In the Python API, a Frame is the data structure that represents a dataset. Readers return a Frame, and every operation on a Frame returns a new Frame representing the transformed dataset. See Frame methods below.

Defining a dataset

Datasets are declared at the top level of the config and referenced by name in the pipeline's steps:

datasets:
  user_logs:
    type: file
    path: "user_logs.json"

A reader loads a dataset and returns a Frame:

import docetl

user_logs = docetl.read_json("user_logs.json")   # or read_csv, read_parquet, read_dir
in_memory = docetl.from_list([{"text": "..."}])  # from a list of dicts

Chaining operations like .map() records them without running anything; execution happens at an action like .collect(). See Frame methods.

Examples

A JSON file

A list of objects; each object is one row.

// reviews.json
[
  {"id": 1, "product": "headphones", "review": "Battery died after a week."},
  {"id": 2, "product": "keyboard", "review": "Keys feel great, very quiet."}
]
datasets:
  reviews:
    type: file
    path: "reviews.json"
reviews = docetl.read_json("reviews.json")

A CSV or Parquet file

Each row of the table is one row of the dataset; column names become keys.

ticket_id,customer,message
101,acme,"Cannot log in since the update"
102,globex,"Invoice total looks wrong"
datasets:
  tickets:
    type: file
    path: "tickets.csv"   # or .parquet
tickets = docetl.read_csv("tickets.csv")   # or read_parquet(...)

A directory of documents

Every non-hidden file under the directory (recursively) becomes one row: text holds the file's content, with filename and path alongside. PDF, Word, PowerPoint, and Excel files are converted to text; other files are read as UTF-8; binary files with no extractor are skipped with a warning.

contracts/
  acme_msa.pdf
  globex_nda.docx
  notes/renewal_2026.txt
datasets:
  contracts:
    type: file
    path: "contracts"
contracts = docetl.read_dir("contracts")
# one row per file:
# {
#     "filename": "acme_msa.pdf",
#     "path": "contracts/acme_msa.pdf",
#     "text": "MASTER SERVICE AGREEMENT\nThis Agreement is entered into by...",
# }

An in-memory list (Python only)

docs = docetl.from_list([
    {"speaker": "patient", "utterance": "The headaches started last month."},
    {"speaker": "doctor", "utterance": "Any changes in vision?"},
])

Relative paths resolve against the directory you run from, not the location of the YAML file or Python script.

Frame methods

A Frame is lazy and immutable: each operation records a step and returns a new Frame, and nothing runs until an action.

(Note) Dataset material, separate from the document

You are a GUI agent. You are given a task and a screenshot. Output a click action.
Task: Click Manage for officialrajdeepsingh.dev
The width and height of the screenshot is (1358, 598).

  • Readers create a Frame: docetl.read_json, read_csv, read_parquet, read_dir, from_list, and Frame.from_yaml.
  • Operations return a new Frame: map, filter, reduce, resolve, equijoin, extract, split, gather, unnest, cluster, sample, parallel_map, and the code variants code_map, code_filter, and code_reduce.
  • Actions run the pipeline: collect() (rows as a list of dicts), to_pandas() (a pandas DataFrame), show() (run on a few rows and print), count(), and write_json() / write_csv() / write_parquet().
  • Inspection and export: schema() (output fields, computed without running), total_cost and token_usage (after a run), to_yaml() and to_python() (export the pipeline), and optimize() (run the MOAR optimizer).

See the Python API reference for full signatures.

Parsing tools (non-standard inputs)

DocETL ships built-in parsing functions for file types beyond the above, e.g., whisper_speech_to_text for audio, and you can register your own. See Custom Parsing for the available built-in tools and how to define custom ones.

To use one, point the dataset at a JSON file of paths and attach the parsing function:

datasets:
  audio_transcripts:
    type: file
    source: local
    path: "audio_files/audio_paths.json"
    parsing_tools:
      - input_key: audio_path
        function: whisper_speech_to_text
        output_key: transcript
import docetl

audio_transcripts = docetl.read_json(
    "audio_files/audio_paths.json",
    parsing=[
        {
            "input_key": "audio_path",
            "function": "whisper_speech_to_text",
            "output_key": "transcript",
        }
    ],
)
  • input_key: the key holding the path to the file to parse.
  • function: the parsing function (built-in or custom).
  • output_key: the key the parsed content is stored under, accessible in prompts as {{ input.transcript }}.